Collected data
· · ·
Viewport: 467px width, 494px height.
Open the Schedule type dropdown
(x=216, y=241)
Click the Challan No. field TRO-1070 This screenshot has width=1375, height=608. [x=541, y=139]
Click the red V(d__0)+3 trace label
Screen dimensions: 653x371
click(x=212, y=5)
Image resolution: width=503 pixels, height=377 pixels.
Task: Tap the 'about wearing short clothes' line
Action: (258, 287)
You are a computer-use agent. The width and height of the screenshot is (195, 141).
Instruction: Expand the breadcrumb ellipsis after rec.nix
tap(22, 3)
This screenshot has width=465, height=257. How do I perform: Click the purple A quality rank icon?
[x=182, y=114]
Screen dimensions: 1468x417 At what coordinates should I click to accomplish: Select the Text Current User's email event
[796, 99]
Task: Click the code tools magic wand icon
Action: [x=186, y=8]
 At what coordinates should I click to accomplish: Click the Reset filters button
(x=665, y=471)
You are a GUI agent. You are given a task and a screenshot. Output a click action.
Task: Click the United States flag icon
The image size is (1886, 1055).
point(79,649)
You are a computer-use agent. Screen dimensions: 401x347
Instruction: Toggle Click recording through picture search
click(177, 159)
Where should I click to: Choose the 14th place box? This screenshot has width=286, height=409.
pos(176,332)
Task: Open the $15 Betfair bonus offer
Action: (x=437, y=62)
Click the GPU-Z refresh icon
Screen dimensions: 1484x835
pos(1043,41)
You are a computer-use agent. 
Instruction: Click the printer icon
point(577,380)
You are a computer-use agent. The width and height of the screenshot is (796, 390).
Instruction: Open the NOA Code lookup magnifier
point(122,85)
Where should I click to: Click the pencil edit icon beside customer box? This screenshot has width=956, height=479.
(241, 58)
· · ·
(The task):
Reproduce each line from the records that contains the word "agent".

(Answer section):
You are a computer-use agent. The width and height of the screenshot is (195, 141).
You are a GUI agent. You are given a task and a screenshot. Output a click action.
You are a computer-use agent. Screen dimensions: 401x347
You are a computer-use agent. 
You are a computer-use agent. The width and height of the screenshot is (796, 390).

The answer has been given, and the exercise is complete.